== PROBLEM DETAILS ==
No pictures in the copy, please: retype all the records exactly.

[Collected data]
☆ ☆ ☆ ☆

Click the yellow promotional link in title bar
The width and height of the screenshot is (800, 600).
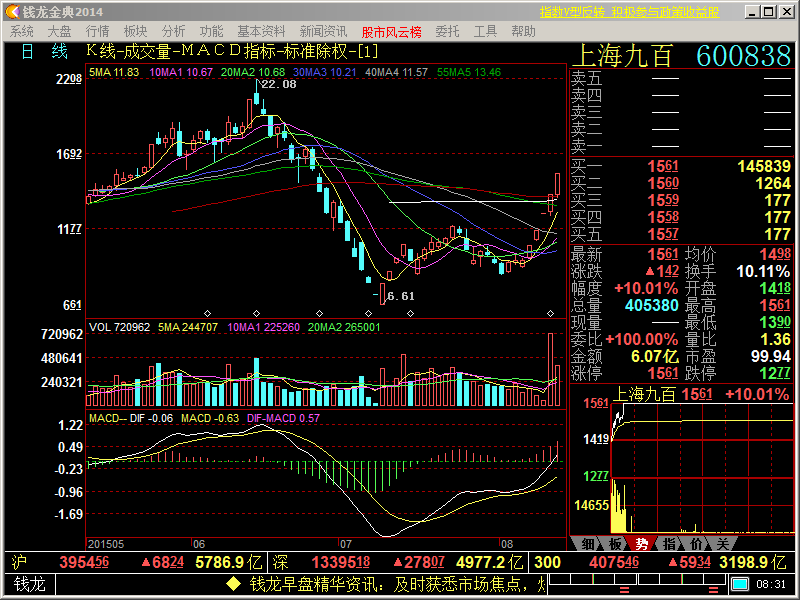click(629, 12)
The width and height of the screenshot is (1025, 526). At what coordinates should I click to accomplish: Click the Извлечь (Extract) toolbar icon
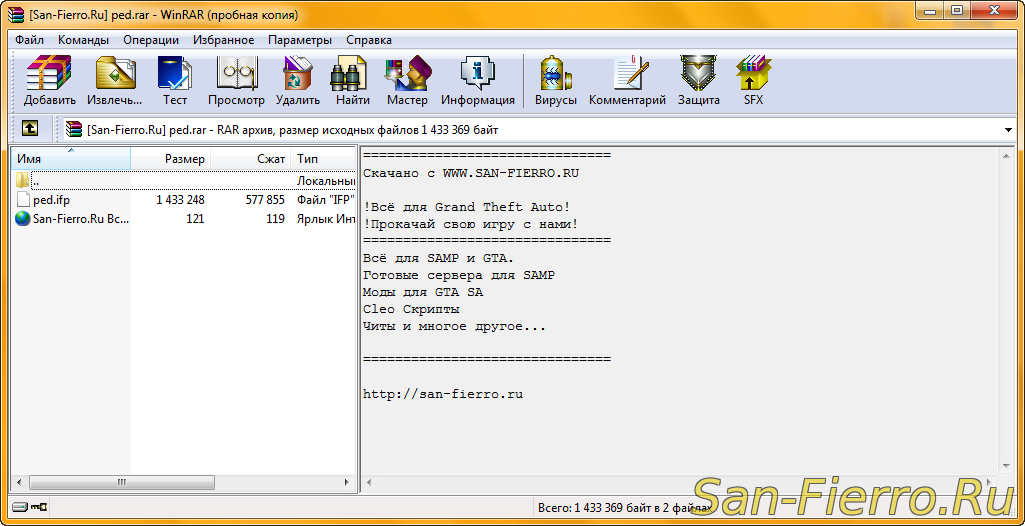coord(114,80)
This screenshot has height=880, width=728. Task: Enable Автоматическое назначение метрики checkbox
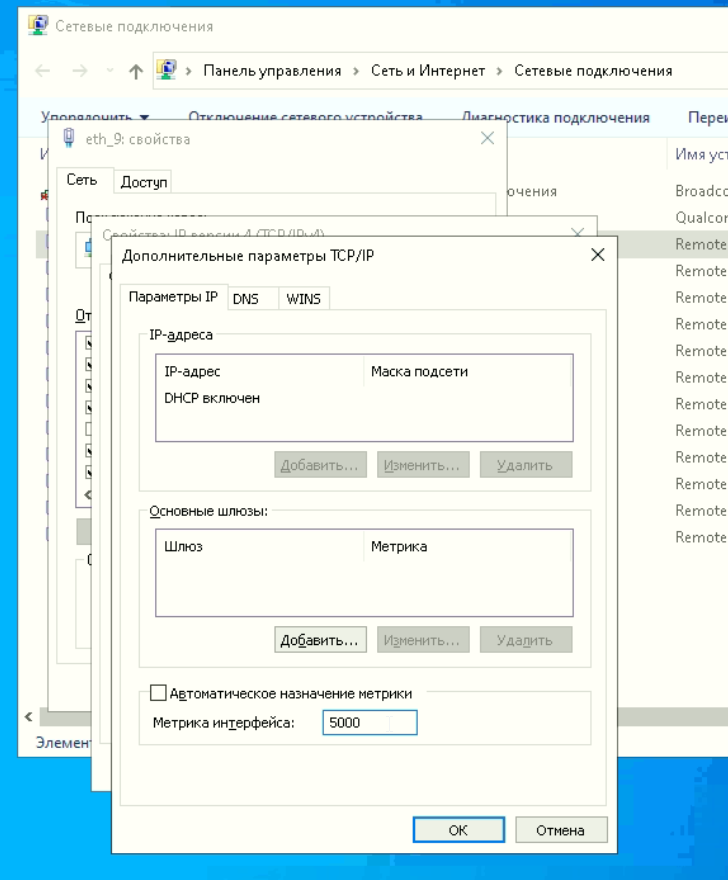tap(158, 692)
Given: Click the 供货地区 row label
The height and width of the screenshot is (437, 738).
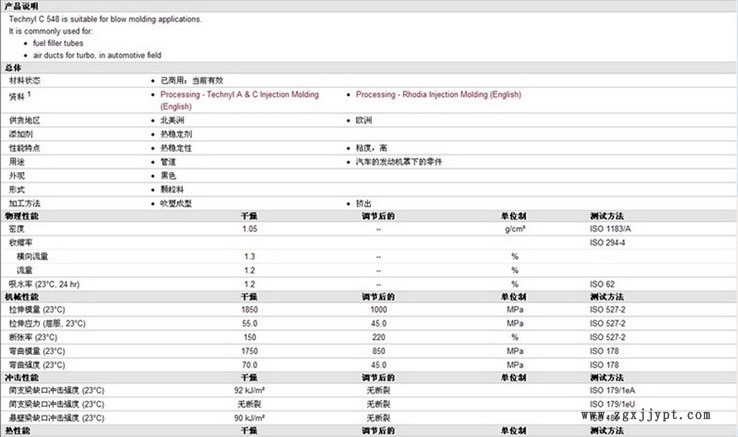Looking at the screenshot, I should coord(26,120).
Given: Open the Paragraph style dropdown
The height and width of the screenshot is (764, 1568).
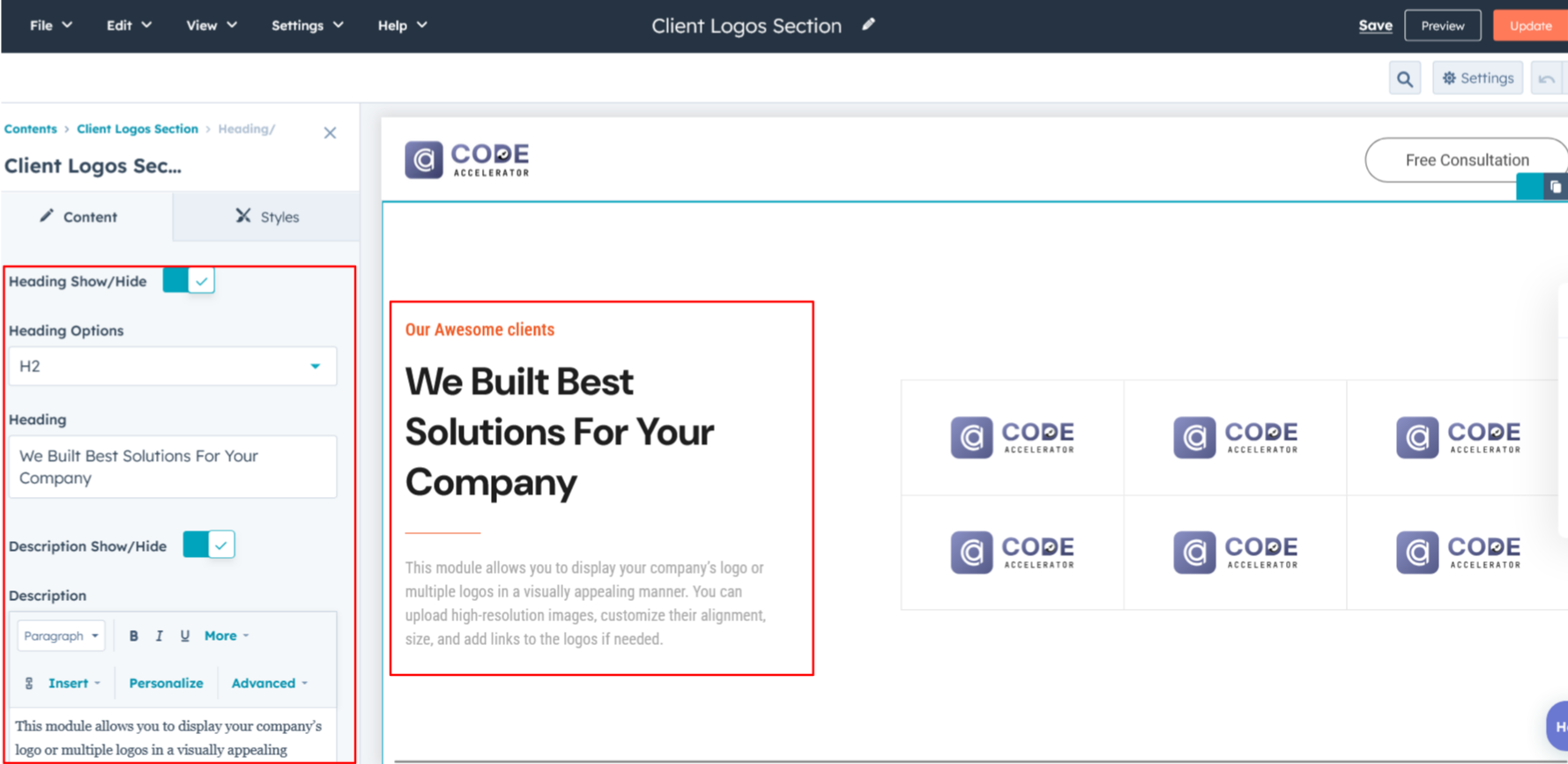Looking at the screenshot, I should (x=61, y=635).
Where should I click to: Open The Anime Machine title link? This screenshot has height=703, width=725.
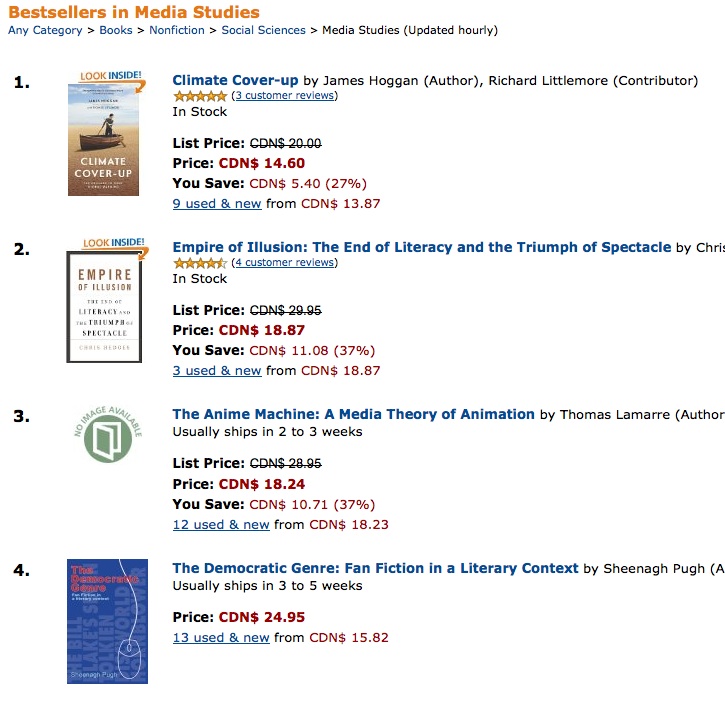point(354,414)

☆ ☆ ☆ ☆

== ANSWER FOR THIS EXERCISE ==
Click the yellow promotional link in title bar
The width and height of the screenshot is (800, 600).
click(629, 12)
The width and height of the screenshot is (1025, 526). At what coordinates should I click to accomplish: Click the Извлечь (Extract) toolbar icon
coord(114,80)
This screenshot has height=880, width=728. Task: Enable Автоматическое назначение метрики checkbox
tap(158, 692)
Given: Click the 供货地区 row label
The height and width of the screenshot is (437, 738).
Looking at the screenshot, I should coord(26,120).
Given: Open the Paragraph style dropdown
The height and width of the screenshot is (764, 1568).
Looking at the screenshot, I should (x=61, y=635).
Where should I click to: Open The Anime Machine title link? This screenshot has height=703, width=725.
point(354,414)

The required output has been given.